Hinweis der Redaktion

  1. ChEBI is a database and ontology of chemical entities of biological interest. As of October 2013, it contains more than 35,000 entries, organised into a structure-based and role-based classification hierarchy. Each entry is extensively annotated with a name, definition and synonyms, other metadata such as cross-references, and chemical structure information where appropriate. In addition to the classification hierarchy, the ontology also contains diverse chemical and ontological relationships. While ChEBI is primarily manually maintained, recent developments have focused on improvements in curation through partial automation of common tasks. We will describe a pipeline we have developed for structure-based classification of chemicals into the ChEBI structural classification.

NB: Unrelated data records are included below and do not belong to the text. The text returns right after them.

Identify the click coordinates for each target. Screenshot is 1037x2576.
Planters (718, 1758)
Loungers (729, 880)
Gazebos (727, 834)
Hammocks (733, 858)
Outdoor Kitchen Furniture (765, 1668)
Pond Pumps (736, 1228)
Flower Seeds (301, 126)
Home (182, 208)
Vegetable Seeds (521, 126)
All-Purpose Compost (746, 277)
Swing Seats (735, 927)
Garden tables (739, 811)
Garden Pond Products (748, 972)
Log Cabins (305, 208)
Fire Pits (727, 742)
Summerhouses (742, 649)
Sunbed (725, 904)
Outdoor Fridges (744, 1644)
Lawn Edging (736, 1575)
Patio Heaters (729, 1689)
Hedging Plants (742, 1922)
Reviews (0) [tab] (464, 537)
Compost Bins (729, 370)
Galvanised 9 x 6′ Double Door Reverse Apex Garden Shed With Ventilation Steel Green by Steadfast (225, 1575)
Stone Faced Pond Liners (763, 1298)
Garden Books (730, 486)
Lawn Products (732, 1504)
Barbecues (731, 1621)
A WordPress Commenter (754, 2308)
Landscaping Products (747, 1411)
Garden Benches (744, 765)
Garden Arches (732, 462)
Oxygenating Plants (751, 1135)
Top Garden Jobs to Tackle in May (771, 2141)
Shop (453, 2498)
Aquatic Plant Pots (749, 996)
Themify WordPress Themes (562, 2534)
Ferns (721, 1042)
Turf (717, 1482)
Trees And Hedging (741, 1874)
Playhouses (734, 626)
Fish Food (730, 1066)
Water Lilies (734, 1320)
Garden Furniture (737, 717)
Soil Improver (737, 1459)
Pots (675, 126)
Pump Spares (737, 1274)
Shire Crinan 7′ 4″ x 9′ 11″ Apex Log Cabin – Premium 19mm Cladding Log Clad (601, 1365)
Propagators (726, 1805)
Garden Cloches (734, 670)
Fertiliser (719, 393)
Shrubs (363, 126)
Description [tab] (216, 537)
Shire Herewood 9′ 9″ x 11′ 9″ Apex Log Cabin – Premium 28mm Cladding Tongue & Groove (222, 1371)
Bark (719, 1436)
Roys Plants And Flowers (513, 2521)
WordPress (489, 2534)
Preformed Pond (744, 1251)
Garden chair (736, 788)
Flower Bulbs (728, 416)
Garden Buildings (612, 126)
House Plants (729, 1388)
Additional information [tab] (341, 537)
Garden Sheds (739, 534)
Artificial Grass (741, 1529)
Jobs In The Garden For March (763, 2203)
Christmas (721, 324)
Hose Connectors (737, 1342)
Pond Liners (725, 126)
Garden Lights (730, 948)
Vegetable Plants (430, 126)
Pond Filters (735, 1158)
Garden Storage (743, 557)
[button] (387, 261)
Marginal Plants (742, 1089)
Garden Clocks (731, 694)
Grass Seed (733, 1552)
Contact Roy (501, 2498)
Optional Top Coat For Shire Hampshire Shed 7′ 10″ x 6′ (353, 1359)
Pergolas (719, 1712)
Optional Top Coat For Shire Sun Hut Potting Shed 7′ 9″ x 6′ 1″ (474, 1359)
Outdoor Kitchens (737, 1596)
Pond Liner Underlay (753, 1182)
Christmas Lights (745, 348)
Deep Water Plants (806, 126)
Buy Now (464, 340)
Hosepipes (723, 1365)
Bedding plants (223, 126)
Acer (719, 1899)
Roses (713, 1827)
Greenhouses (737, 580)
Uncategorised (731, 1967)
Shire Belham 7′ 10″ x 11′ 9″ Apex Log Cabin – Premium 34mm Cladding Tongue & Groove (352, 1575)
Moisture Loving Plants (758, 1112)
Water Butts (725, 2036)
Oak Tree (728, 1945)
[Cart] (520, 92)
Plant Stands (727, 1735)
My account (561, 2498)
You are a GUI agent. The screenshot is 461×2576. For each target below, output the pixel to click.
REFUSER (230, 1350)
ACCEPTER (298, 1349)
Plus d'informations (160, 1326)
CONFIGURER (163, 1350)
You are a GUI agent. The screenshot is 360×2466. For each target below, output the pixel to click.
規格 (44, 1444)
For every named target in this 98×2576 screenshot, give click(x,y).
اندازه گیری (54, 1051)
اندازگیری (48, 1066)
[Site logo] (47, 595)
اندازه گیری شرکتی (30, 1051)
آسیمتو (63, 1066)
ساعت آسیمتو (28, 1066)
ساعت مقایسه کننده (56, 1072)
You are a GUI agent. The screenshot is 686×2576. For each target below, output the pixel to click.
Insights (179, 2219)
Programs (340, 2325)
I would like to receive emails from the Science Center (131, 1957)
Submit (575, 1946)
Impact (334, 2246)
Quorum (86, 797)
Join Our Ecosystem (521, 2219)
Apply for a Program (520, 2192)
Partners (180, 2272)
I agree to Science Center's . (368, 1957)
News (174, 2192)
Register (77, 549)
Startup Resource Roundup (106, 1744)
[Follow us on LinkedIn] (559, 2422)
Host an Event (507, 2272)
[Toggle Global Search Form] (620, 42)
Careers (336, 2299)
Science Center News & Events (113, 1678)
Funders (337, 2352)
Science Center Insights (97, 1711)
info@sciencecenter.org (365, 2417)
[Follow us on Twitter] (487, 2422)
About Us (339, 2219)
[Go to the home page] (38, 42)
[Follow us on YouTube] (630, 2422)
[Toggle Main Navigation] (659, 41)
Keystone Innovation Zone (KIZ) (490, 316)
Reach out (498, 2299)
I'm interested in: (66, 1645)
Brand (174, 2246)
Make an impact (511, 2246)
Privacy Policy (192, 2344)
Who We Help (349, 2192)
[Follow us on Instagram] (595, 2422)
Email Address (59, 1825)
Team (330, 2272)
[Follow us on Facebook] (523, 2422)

The pipeline connects class-level structural knowledge encoded in Web Ontology Language (OWL) axioms as an extension to the ontology, and structural information specified in standard MOLfiles. We make use of the Chemistry Development Kit, the OWL API and the OWLTools library. Harnessing the pipeline, we are able to suggest the best structural classes for the classification of novel structures within the ChEBI ontology.